P.S. I'm so tired of Victor. No wonder his family didn't complain when he took off for college and didn't write or call for six years. I'll be glad to get rid of him too.

Wednesday, September 7, 2011

The horse may be dead already, but whatever.

Once upon a time last year, we decided that Sarah was the devil on everybody's shoulder, and Ruthie was the angel urging us to give blood and kiss babies. The two have been shouting at me all week. Because. 

It happened, folks. My new job is great, aka I now have unlimited access to a coke machine. 

All I really have to say about it is that this year will be an enormous exercise in self control and making myself listen to Ruthie, possibly with high dives off the wagon to visit Sarah during finals weeks.

In other news, my reading load is insane this semester. I have seventy pages of Frankenstien, a constitution, some Articles of Confederation, ten pages about sixteenth century theatre laws, and some serious poetry analyzation due tomorrow.

aka, bye.

### [List of tasks]
1. Reproduce the blog post word for word from "P.S. I'm so" to "a coke machine.".
2. Answer these questions using the blog post:
(a) Who was decided last year to be the angel on everybody's shoulder?
(b) What does the new job give unlimited access to?
(c) How many pages about sixteenth century theatre laws are due tomorrow?
3. Shorten the paragraph of the blog post that begins "Once upon a time last year", keeping its main facts.
The listing after the blog post comes from a separate source.

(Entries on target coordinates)
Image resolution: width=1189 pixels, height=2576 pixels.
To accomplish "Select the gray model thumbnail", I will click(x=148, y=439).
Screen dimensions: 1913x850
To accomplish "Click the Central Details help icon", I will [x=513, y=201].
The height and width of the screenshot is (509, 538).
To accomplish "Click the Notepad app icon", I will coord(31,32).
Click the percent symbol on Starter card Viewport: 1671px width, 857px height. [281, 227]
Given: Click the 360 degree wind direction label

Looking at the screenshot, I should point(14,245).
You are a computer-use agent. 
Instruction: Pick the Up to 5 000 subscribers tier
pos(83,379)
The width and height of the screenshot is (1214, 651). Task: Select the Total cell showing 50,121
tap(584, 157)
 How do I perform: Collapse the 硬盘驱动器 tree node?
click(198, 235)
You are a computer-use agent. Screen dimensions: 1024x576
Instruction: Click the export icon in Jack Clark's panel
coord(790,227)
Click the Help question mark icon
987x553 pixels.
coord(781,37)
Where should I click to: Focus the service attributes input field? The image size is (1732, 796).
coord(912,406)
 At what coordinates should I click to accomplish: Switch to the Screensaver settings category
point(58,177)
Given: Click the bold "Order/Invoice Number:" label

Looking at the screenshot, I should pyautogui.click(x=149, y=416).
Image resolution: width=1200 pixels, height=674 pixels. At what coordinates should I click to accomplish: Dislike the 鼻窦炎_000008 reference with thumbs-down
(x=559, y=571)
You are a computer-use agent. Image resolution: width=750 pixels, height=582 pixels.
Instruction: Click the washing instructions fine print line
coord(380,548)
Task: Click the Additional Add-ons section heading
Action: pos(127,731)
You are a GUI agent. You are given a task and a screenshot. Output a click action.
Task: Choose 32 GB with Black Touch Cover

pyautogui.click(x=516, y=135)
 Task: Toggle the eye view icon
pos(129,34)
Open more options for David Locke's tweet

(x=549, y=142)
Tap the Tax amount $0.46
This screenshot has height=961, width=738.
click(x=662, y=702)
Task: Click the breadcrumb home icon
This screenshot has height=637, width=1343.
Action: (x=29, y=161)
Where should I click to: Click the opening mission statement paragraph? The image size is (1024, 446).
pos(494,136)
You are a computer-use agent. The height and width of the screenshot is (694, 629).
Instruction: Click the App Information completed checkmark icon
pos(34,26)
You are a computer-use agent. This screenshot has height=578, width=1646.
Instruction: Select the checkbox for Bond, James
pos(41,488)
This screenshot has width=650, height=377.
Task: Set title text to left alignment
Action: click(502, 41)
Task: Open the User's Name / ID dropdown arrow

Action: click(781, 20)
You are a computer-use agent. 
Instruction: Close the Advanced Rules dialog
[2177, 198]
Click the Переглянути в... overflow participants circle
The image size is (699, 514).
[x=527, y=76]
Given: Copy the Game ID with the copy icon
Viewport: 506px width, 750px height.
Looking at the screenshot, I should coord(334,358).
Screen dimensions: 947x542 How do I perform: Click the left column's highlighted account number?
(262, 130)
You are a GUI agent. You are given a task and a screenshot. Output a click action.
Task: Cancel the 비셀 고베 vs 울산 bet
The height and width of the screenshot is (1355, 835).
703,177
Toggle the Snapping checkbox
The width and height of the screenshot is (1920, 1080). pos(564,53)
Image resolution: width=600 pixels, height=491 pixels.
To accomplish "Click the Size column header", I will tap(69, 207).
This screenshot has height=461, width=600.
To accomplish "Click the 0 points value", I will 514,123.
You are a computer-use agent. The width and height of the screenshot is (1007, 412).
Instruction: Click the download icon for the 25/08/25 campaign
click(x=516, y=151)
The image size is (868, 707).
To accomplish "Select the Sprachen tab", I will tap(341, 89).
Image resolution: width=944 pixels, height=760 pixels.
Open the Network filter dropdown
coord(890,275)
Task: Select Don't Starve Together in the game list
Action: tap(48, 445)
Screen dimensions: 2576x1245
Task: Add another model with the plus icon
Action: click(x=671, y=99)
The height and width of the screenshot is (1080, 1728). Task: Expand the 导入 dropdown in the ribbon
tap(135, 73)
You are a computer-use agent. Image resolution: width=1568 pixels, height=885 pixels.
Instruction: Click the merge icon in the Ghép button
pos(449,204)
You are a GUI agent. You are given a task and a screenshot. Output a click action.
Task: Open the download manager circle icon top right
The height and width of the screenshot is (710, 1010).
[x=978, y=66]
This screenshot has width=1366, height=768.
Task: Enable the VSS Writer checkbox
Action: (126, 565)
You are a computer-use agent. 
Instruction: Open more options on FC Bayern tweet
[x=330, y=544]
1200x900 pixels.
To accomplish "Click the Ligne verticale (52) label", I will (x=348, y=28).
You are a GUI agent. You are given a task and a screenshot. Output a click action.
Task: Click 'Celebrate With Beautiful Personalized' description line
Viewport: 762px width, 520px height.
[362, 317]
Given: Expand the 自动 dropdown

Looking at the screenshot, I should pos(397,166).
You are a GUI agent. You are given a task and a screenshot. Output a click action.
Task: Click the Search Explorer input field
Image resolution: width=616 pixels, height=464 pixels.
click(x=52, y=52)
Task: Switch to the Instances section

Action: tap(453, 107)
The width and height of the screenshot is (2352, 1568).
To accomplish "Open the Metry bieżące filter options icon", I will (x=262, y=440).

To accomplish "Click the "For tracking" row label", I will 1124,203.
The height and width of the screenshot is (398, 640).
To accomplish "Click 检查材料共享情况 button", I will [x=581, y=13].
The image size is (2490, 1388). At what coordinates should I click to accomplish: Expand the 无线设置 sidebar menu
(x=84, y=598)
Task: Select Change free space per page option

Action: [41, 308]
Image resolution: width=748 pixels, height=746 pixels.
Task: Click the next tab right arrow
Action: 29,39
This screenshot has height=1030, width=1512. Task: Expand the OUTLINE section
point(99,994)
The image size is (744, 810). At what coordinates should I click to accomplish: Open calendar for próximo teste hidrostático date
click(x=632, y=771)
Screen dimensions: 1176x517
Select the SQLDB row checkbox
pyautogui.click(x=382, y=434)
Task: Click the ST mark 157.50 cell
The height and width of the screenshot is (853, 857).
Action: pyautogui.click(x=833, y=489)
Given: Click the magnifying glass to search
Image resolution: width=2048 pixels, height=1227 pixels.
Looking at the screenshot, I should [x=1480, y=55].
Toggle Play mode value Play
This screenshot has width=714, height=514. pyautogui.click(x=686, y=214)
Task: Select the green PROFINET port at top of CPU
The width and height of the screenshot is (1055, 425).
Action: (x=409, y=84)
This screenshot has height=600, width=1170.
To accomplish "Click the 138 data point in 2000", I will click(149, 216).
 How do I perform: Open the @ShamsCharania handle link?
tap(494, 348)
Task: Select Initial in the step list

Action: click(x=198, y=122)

### [Task-by-task results]
1.
P.S. I'm so tired of Victor. No wonder his family didn't complain when he took off for college and didn't write or call for six years. I'll be glad to get rid of him too.

Wednesday, September 7, 2011

The horse may be dead already, but whatever.

Once upon a time last year, we decided that Sarah was the devil on everybody's shoulder, and Ruthie was the angel urging us to give blood and kiss babies. The two have been shouting at me all week. Because. 

It happened, folks. My new job is great, aka I now have unlimited access to a coke machine.

2.
(a) Ruthie
(b) A coke machine
(c) Ten

3. Last year, Sarah was named the devil on everybody's shoulder and Ruthie the angel urging them to give blood and kiss babies. Both have been shouting at the writer all week.